Now that we have feature (X) and target (y) data ready to go, we're nearly ready to fit and evaluate a baseline model using our current feature set. We'll need to create a train/validation split before we fit and score the model.

## Create Train Test Splits

To do so we need to import a method called `train_test_split` from Scikit Learn.

In [10]:
# import train_test_split
from sklearn.model_selection import train_test_split

We’ve splited our data into X and y, now we can pass them into `the train_test_split` function as a parameter along with `test_size`, and this function will return us four variables.
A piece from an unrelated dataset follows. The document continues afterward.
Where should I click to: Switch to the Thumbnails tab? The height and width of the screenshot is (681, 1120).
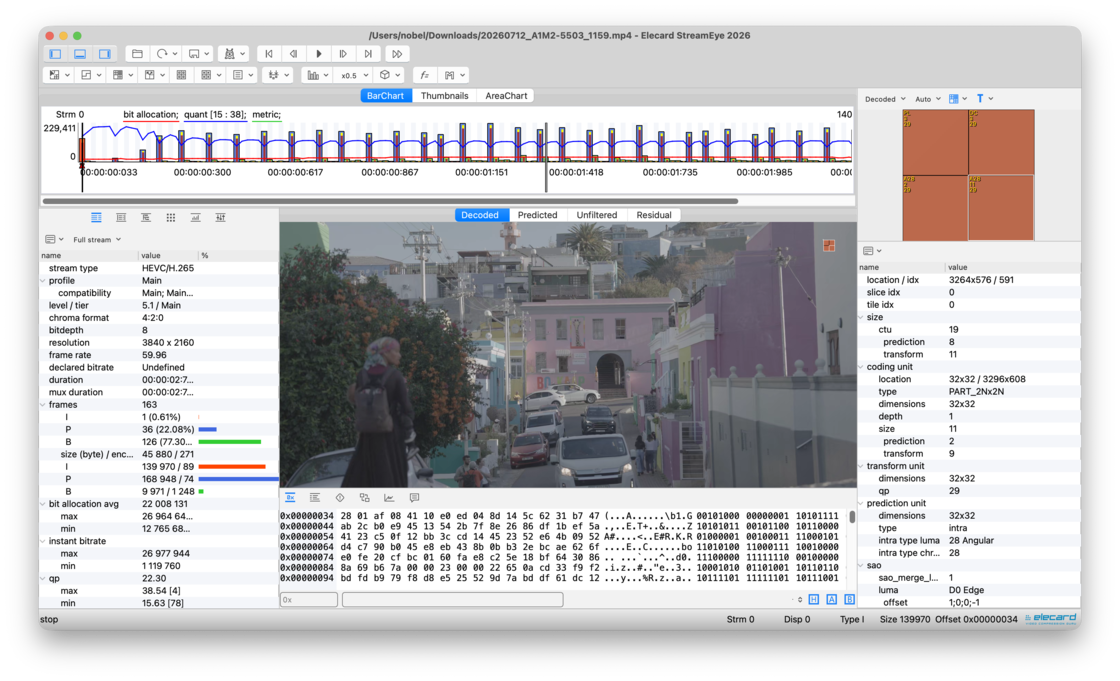pyautogui.click(x=444, y=96)
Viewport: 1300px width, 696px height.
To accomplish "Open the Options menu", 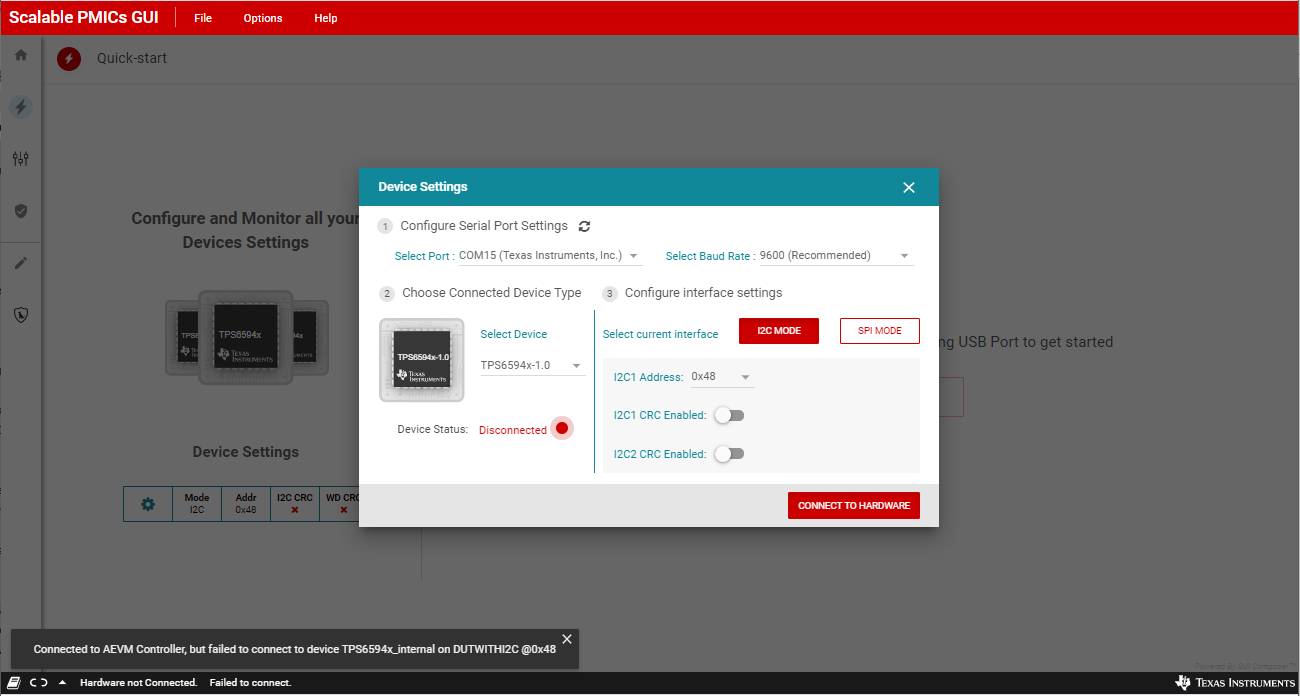I will click(263, 18).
They’re `X_train`, `y_train`, `X_test`, and `y_test`.

In [11]:
X_train, X_test, y_train, y_test = train_test_split(X, y, test_size=0.3) # splits train and test in 7:3 ratio

## Fit a basic Linear Regression Model

Import the class containing the regression method from `sklearn.linear_model`.

In [12]:
from sklearn.linear_model import LinearRegression

Create an instance of the class.

In [13]:
LR = LinearRegression()

Fit the instance on the data and then predict the expected value

In [14]:
LR = LR.fit(X_train , y_train)
# Predicting
y_train_pred = LR.predict(X_train) # using train data
y_test_pred = LR.predict(X_test) # using test data

## Calculate R2 Score

The R2 score is a very important metric that is used to evaluate the performance of a regression-based machine learning model.

Import the method `r2_score` from the `sklearn.metrics`.

In [15]:
from sklearn.metrics import r2_score

In [16]:
# calculating r2 score
score_train = r2_score(y_train.values, y_train_pred) # using train data
score_test = r2_score(y_test.values, y_test_pred) # using test data

print("-------------------R2 Scores-----------------")
print("Predicting with train data i.e. on seen data : ", score_train)
print("Predicting with test data i.e. on unseen data : ", score_test)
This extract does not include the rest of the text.